======== Exercise input ========
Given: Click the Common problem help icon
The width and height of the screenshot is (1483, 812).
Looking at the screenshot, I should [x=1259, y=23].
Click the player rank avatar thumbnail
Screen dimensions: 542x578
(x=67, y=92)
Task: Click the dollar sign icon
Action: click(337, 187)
========
All lines from the one containing "The width and" to the last line above should be reproduced exactly, and no other lines should be given.

The width and height of the screenshot is (1483, 812).
Looking at the screenshot, I should [x=1259, y=23].
Click the player rank avatar thumbnail
Screen dimensions: 542x578
(x=67, y=92)
Task: Click the dollar sign icon
Action: click(337, 187)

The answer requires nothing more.